WORK TASK >>
Exactly the lines from the one with "Screen dimensions: 555x288" through the end of the records below are needed, minus any pictures.

MATERIAL FOR THE TASK >>
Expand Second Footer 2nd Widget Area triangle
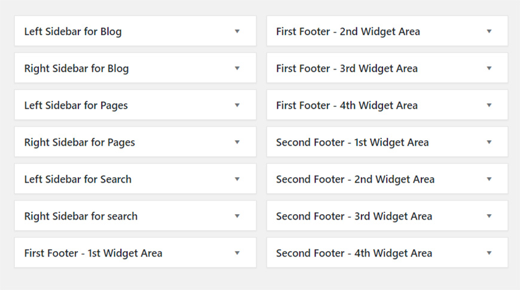Image resolution: width=520 pixels, height=290 pixels. [489, 179]
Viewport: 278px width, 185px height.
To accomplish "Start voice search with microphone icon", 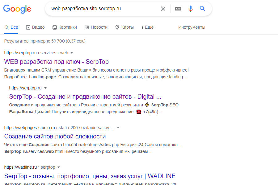I will (x=191, y=9).
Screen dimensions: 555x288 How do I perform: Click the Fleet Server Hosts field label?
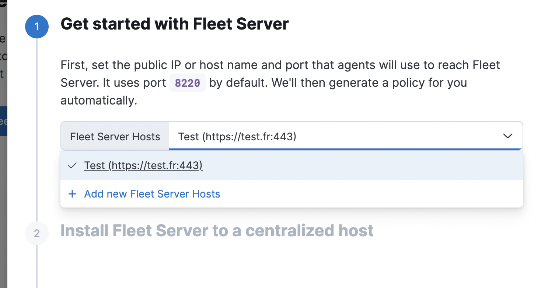click(114, 136)
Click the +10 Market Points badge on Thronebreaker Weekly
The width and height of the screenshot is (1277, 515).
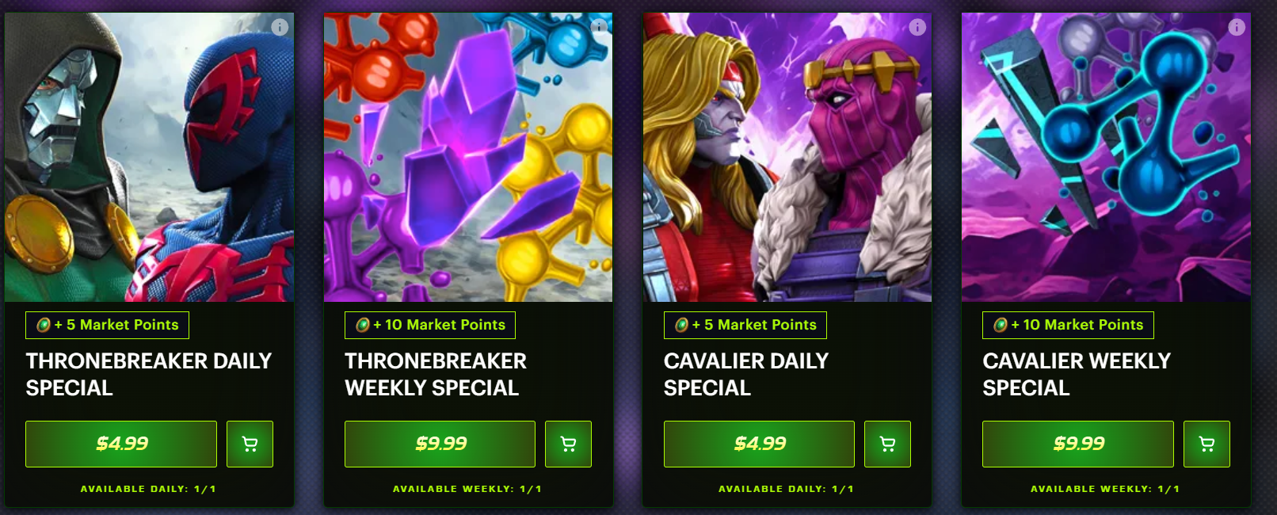pyautogui.click(x=430, y=325)
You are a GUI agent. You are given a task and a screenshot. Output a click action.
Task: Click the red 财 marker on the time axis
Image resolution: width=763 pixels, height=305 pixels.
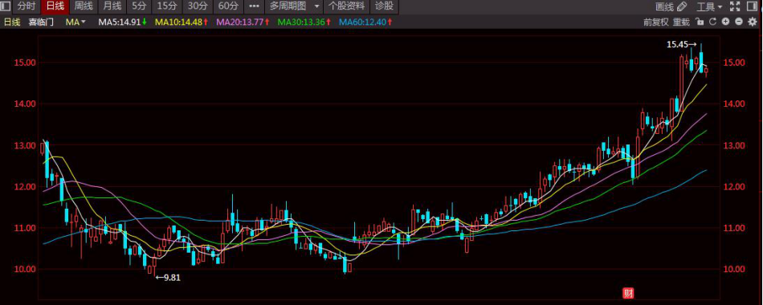pyautogui.click(x=629, y=293)
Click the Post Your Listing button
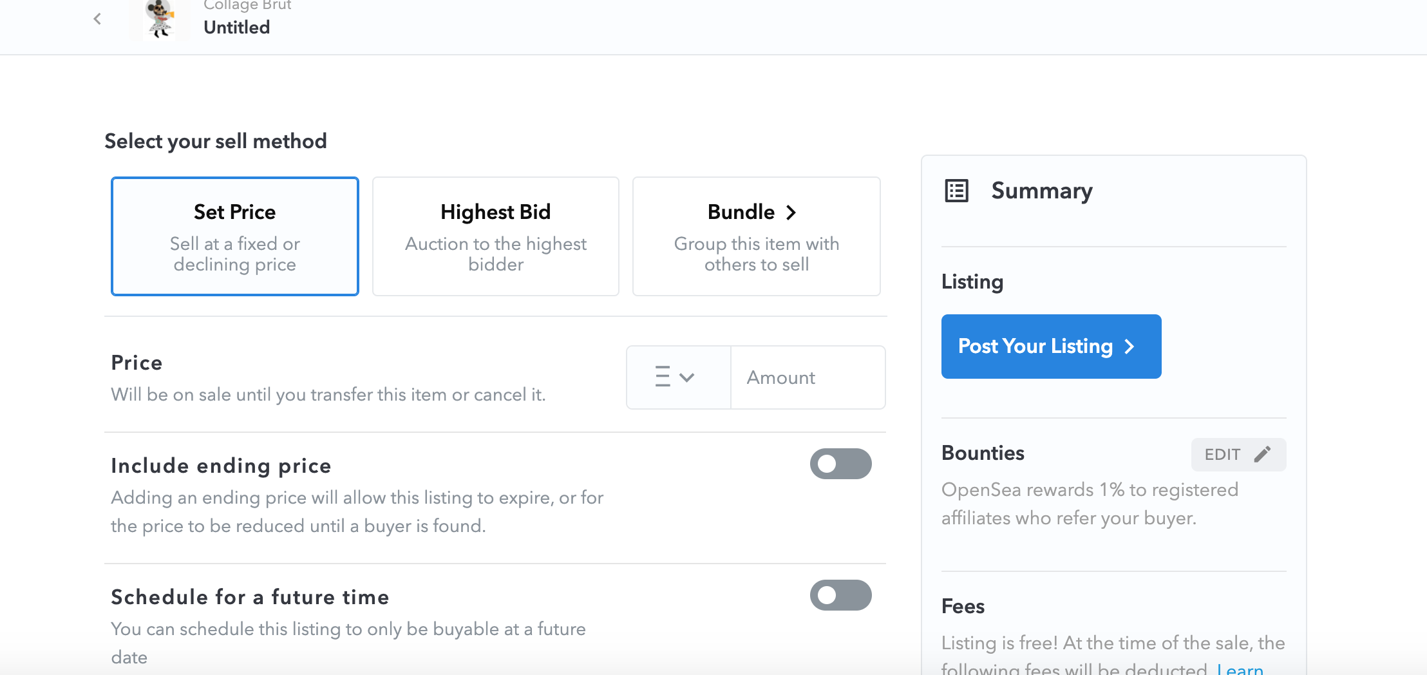Viewport: 1427px width, 675px height. coord(1051,347)
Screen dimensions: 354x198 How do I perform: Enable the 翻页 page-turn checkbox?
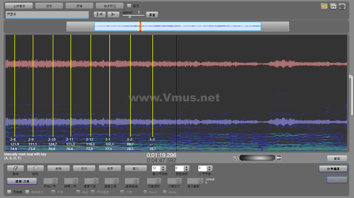[x=129, y=6]
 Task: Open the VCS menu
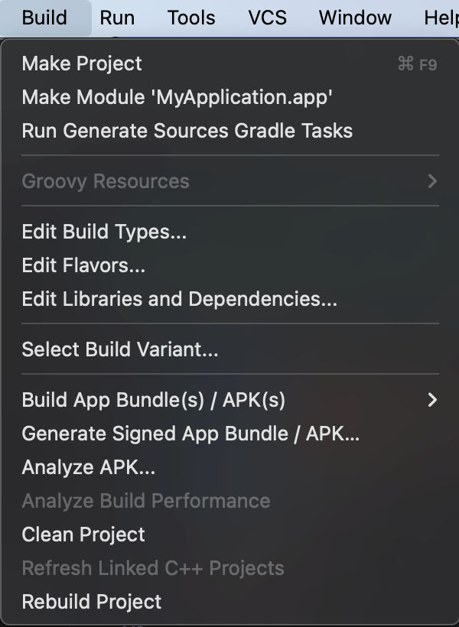[267, 18]
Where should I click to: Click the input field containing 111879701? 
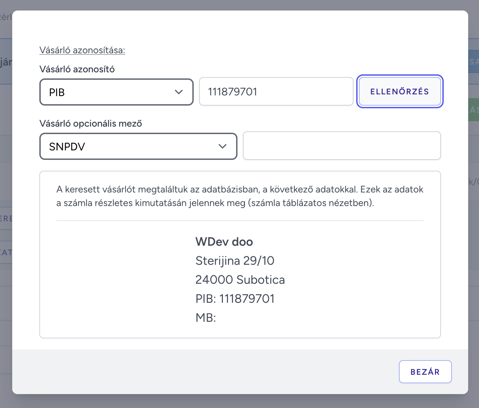[276, 91]
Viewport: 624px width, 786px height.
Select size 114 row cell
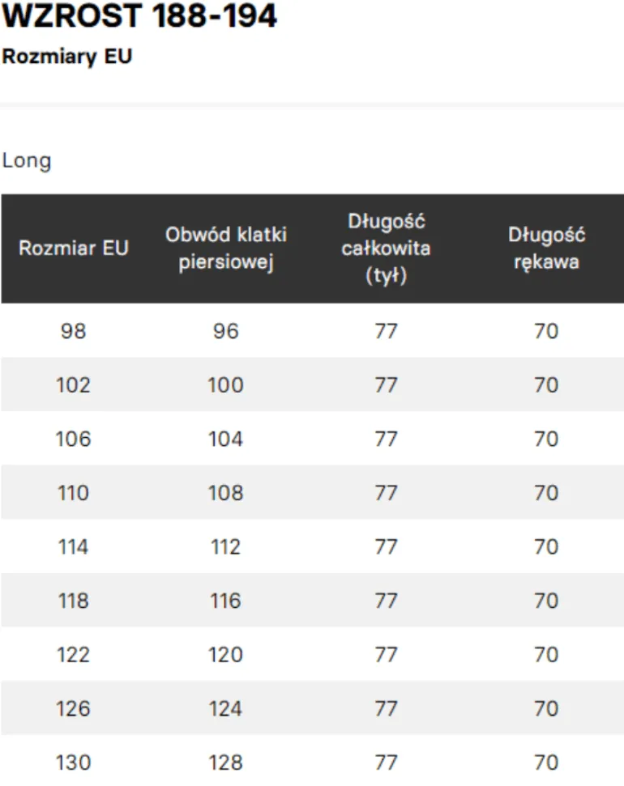coord(73,547)
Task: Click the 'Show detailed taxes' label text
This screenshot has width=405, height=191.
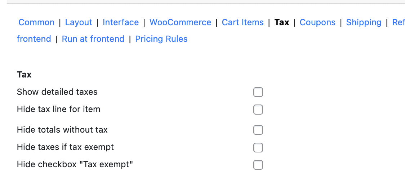Action: pyautogui.click(x=57, y=92)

ANSWER BOX >>
Screen dimensions: 555x288 How do I perform: Click the Fleet Server Hosts field label?
click(114, 136)
Click the +10 Market Points badge on Thronebreaker Weekly
The width and height of the screenshot is (1277, 515).
pyautogui.click(x=430, y=325)
You are a GUI agent. You are given a task and a screenshot. Output a click action.
Task: Click the red 财 marker on the time axis
Image resolution: width=763 pixels, height=305 pixels.
pyautogui.click(x=629, y=293)
Click the Post Your Listing button
Viewport: 1427px width, 675px height. coord(1051,347)
Screen dimensions: 354x198 How do I perform: Enable the 翻页 page-turn checkbox?
[x=129, y=6]
 Task: Open the VCS menu
[267, 18]
Where should I click to: Click the input field containing 111879701? 
[276, 91]
Viewport: 624px width, 786px height.
Select size 114 row cell
coord(73,547)
Task: Click the 'Show detailed taxes' label text
This screenshot has width=405, height=191.
Action: pyautogui.click(x=57, y=92)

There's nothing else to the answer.